Muscular dystrophy is a group of inherited diseases in which the muscles that control movement progressively weaken. In some forms of this disease the heart and other organs are also affected. (www.umm.edu).
There are nine major forms of muscular dystrophy myotonic, Duchenne, Becker, Limb-girdle, facioscapulohumeral, congenital, oculopharyngeal, distal, and Emery-Dreyfus.
Myotonic muscle dystrophy is the most common form of muscular dystrophy in adults. This form affects both mean and women. This form usually appears any time from early childhood to adulthood. It is very rarely that newborns get this form of muscle dystrophy. The name Myotonic is named after a symptom called myotonia. This means prolonged spasm or stiffening of the muscles after use. I found through researching this topic that the symptoms were usually worse in the cold temperatures. This affects the central nervous system, heart, gastrointestinal tract, eyes, and hormone producing glands. Sufferers have a decreased life expectancy.

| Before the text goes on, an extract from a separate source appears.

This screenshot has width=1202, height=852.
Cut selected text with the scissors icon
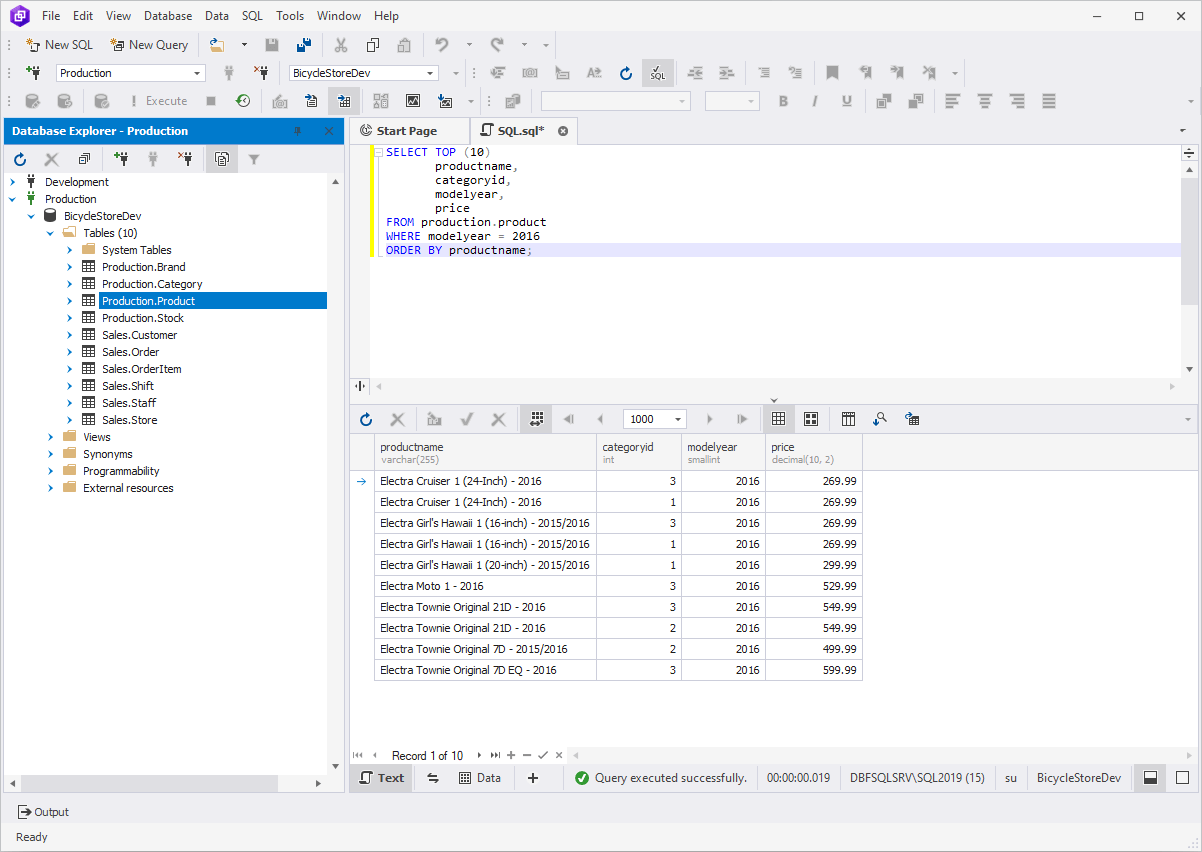[x=340, y=45]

Duchenne muscle dystrophy is the most common form of muscular dystrophy in children. This form only affects males. Usually appears between the ages of 2 and 6. The life expectancy of this form is usually late teens to early 20's. Sufferers usually are in a wheelchair by the time they are 12. In most cases, this form will progressively deform the arms, legs, and the spine.
Becker muscle dystrophy is very similar to Duchene muscular dystrophy. It affects only males between the ages of 2 and 16 but there have been cases where it has appeared as late as 25. This form is mild and symptoms appear later and progress slowly. This form can cause heart problems. The disease severity varies with this form. Males can sometimes walk into there thirties and live up in adulthood.
Limb-girdle muscle dystrophy affects males and females in their teens to early adulthood. This causes progressive weakness that starts in the hips and then spreads to the shoulders, arms, and legs.